Dari kapal yang membelah perairan di Delta Mahakam, aneka pohon bakau juga rimbunnya nipah mengepung Sungai Mahakam menuju muaranya. Tetapi, penampakan berbeda terlihat dari citra satelit atau pesawat. Rimbunnya pepohonan di sisi sungai, ternyata menyembunyikan sebab kerusakan kawasan itu.
CERITA Delta Mahakam jadi kawasan tambak primadona dimulai lebih dua dekade lalu. Ketika krisis moneter terjadi pada 1997-1998. Nilai tukar dolar tinggi saat itu membuat ekspor udang yang jadi komoditas utama kawasan tersebut semakin membuat kocek para pemiliknya tebal.
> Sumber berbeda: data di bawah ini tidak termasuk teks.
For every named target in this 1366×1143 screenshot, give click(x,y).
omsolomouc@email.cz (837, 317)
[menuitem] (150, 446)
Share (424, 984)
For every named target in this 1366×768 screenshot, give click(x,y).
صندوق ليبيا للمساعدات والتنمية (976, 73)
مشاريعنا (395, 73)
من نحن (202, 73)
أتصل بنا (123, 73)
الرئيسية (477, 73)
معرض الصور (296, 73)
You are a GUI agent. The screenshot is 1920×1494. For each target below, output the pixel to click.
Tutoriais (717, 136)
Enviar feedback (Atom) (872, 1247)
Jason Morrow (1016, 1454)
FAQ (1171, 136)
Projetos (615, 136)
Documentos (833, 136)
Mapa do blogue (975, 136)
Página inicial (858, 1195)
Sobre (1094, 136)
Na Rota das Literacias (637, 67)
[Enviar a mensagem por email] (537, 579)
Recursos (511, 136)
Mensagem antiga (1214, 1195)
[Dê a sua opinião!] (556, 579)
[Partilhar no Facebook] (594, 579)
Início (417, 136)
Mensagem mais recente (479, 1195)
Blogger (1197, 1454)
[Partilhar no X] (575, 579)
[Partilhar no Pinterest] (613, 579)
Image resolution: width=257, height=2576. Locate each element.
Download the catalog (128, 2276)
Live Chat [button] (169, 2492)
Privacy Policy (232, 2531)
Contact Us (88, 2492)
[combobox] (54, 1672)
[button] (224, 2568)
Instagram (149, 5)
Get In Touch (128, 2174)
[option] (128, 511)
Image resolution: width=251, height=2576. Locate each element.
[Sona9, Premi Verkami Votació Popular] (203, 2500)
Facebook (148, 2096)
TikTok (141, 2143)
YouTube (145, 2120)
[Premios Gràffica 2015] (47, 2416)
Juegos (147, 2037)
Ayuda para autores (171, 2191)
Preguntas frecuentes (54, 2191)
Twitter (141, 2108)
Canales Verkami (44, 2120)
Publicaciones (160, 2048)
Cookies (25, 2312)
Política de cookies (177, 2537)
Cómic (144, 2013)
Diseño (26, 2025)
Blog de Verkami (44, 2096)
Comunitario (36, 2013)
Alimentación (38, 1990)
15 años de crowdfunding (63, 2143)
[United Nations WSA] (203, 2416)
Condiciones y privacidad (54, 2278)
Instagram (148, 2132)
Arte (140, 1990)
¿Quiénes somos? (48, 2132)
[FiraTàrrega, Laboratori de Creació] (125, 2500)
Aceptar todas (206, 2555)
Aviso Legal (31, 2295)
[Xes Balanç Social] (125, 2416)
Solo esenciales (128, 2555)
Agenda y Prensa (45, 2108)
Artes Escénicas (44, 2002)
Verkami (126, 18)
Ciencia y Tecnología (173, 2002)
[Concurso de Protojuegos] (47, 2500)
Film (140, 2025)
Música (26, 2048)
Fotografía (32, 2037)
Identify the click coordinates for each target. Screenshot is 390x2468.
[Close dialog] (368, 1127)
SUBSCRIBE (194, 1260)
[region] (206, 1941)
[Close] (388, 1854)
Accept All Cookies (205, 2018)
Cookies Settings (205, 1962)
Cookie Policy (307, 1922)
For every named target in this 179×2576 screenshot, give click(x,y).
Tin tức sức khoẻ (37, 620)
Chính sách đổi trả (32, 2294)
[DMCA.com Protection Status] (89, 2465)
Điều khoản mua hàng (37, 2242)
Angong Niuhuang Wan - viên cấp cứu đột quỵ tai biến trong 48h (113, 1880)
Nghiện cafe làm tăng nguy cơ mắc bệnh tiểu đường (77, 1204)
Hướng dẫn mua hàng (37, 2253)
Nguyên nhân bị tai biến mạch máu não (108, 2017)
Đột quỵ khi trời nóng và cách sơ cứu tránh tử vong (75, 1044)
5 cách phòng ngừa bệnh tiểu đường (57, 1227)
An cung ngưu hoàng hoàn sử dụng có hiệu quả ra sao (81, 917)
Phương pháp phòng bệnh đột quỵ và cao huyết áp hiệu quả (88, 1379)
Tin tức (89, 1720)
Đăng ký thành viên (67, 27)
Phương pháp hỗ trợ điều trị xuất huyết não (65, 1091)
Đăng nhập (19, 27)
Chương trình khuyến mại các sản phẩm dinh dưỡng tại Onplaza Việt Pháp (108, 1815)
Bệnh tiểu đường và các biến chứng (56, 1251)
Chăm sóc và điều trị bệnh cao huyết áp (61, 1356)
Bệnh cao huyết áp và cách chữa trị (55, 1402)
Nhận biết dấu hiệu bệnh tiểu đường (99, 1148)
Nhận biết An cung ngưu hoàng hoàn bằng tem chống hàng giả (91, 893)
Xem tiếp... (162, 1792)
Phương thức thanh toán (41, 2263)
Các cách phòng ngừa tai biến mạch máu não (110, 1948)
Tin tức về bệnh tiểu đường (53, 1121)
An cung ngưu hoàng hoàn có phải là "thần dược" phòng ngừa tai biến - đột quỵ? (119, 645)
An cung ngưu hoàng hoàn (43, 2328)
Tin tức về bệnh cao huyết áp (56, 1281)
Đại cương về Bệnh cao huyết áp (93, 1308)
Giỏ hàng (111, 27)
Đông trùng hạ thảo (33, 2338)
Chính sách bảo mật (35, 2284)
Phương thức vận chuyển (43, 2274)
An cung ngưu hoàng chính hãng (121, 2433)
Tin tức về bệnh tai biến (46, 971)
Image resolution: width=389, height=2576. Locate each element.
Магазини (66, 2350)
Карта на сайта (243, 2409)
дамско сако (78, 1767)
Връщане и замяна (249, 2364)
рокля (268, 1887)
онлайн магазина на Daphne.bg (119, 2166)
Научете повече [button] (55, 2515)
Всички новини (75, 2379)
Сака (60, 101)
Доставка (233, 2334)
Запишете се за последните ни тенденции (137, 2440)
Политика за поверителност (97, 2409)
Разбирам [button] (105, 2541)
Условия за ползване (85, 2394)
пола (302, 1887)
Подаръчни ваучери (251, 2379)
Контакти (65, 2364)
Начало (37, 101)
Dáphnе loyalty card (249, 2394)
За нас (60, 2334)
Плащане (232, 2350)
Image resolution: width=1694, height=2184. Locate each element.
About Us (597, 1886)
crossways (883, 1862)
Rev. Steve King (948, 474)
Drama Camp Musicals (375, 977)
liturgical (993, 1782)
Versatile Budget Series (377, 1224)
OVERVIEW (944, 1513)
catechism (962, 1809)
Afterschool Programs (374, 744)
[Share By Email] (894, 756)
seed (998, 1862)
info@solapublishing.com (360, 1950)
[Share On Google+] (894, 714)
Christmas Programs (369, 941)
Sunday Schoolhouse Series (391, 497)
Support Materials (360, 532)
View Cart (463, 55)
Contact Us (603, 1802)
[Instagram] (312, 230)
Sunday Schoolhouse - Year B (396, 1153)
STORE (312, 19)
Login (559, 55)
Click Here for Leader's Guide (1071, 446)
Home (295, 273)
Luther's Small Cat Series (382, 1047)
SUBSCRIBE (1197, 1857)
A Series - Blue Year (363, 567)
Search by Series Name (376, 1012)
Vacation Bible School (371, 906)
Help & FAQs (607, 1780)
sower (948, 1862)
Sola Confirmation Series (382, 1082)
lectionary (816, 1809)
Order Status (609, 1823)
Kawasan Delta Mahakam pun makin menarik karena jadi tempat paling pas membuka tambak dengan pulau-pulau yang tersebar di wilayah seluas 150 ribu hektare, termasuk perairannya. Walaupun, gurihnya ekspor udang, tak berarti masyarakatnya didukung infrastruktur layak dan kesejahteraan yang diharapkan.
Salah satunya masyarakat di Muara Ulu, sebuah permukiman di Kelurahan Muara Kembang, Kecamatan Muara Jawa, Kutai Kartanegara (Kukar). Kampung itu hanya dihuni 31 kepala keluarga. Salah satunya Hendra dan keluarganya. Sejak usia 3 tahun pada dekade 90-an, dia hidup di kampung yang berbatasan langsung dengan Selat Makassar itu.
“Di sini kebanyakan penjaga tambak di dalam dan nelayan. Dahulu sebenarnya lebih ramai dari sekarang,” cerita sekretaris RT 12 Muara Ulu, Kelurahan Muara Kembang tersebut.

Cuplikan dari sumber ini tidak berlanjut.